The lopsided scores might be fun for tailgaters who don’t want to feel guilty when they pass out. But college football needs to keep its fans engaged, and that includes the students. Studies show students skip home games for the following reasons: Studying (0.9 percent), hung over (31.5 percent), playing “Fortnite” (67.6 percent).
Listen, college football remains a very popular sport, despite the scandals, the presence of Rutgers, and the goofy rivalry trophies such as the little-known Rabid Possum Statue awarded somewhere in West Virginia. Or maybe Ohio.
Michigan will draw 100,000 fans for the 280th consecutive time, not including games late in the Brady Hoke era when fans weighing more than 235 pounds were counted twice. But according to actual NCAA statistics, overall college football attendance dropped by three percent last season, and has fallen four consecutive years for the first time in history.
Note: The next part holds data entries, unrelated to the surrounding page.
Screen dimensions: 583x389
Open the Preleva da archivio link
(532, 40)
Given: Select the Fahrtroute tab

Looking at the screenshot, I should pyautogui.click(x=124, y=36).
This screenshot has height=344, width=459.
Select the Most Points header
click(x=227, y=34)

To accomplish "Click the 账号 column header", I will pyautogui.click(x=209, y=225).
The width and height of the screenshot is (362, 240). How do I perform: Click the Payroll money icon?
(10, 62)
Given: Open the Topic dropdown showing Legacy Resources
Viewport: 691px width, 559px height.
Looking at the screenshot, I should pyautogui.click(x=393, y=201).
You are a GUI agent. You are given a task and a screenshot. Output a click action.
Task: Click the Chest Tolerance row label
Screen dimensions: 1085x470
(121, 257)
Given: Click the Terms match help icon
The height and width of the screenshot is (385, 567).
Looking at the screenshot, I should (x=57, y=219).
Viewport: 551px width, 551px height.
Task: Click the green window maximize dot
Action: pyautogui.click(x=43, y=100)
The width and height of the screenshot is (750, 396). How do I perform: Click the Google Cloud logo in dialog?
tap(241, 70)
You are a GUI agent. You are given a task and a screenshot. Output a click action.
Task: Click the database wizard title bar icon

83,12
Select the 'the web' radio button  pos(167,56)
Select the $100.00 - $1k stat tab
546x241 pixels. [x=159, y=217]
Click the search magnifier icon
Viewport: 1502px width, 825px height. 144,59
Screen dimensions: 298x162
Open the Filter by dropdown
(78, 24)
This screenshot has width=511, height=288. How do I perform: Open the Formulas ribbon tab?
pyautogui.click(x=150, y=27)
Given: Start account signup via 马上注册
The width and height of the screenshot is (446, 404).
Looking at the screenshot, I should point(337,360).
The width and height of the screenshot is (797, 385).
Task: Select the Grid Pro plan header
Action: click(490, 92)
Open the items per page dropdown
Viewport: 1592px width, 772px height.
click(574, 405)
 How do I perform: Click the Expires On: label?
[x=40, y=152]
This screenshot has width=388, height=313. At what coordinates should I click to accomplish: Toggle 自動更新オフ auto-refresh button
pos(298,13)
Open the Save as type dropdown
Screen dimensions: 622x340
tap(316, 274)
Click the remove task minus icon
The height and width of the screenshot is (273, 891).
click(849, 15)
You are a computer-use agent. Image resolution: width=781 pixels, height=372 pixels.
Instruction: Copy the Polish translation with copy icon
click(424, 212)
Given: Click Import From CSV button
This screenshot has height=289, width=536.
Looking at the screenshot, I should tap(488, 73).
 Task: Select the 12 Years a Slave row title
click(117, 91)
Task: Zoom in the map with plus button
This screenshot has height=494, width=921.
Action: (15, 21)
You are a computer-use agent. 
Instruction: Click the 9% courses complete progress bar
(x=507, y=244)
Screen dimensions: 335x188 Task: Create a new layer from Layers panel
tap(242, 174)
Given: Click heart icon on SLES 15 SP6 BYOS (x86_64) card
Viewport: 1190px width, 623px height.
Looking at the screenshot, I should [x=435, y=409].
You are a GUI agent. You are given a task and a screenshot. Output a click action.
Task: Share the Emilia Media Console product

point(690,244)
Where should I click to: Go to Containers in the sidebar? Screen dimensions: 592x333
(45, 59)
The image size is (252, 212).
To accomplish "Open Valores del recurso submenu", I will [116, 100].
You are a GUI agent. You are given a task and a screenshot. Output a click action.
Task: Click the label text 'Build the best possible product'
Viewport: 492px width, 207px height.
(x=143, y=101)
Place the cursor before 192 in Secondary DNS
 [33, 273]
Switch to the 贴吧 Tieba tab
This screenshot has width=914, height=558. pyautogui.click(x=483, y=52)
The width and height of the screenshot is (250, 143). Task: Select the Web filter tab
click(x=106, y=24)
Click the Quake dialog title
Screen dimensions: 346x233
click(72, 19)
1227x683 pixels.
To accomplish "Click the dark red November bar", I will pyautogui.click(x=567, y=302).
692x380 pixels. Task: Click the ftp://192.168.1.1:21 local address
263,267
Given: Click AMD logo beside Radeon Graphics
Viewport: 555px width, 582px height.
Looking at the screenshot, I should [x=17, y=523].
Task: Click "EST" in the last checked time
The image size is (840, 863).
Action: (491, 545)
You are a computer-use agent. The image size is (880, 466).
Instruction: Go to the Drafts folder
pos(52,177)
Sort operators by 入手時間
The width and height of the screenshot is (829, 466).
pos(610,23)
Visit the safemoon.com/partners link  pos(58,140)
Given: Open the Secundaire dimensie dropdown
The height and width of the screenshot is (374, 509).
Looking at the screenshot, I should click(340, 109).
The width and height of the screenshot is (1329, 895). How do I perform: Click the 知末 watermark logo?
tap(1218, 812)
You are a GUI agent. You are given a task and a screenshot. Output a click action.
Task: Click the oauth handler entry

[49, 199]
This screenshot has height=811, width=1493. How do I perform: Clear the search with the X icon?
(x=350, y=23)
We can just say it’s all the Millennials’ fault, and it probably is. Those lazy entitled brats have no desire to arise at a decent hour Saturday mornings and trudge a mile through a drunken mob to sit on an 11-inch wide seat on a creaky old bench to watch a team take a 35-0 halftime lead. Also, because of technological overkill, way too many people now can purchase 92-inch TVs for about $85 and watch at home with no line to the potty.
So, this is either a problem for college football, or simply a sign of the times in America. I prefer to blame it on the SEC, and specifically, Nick Saban. To rest up for rivalry games, Alabama’s November opponents in recent years have included Western Carolina, Chattanooga, Mercer and The Sisters of Mercy, and I only made up one of those.
Now, we’re faced with the real possibility of three SEC teams in the playoff — Alabama, Georgia, Auburn — assuming Auburn survives its Nov. 17 clash against Liberty. One solution: Require Power Five programs to play 10 conference games, and if you’re lame like the smaller Big 12, play somebody twice. You get one cupcake, and then you have to face Appalachian State or Eastern Michigan in the other non-conference game.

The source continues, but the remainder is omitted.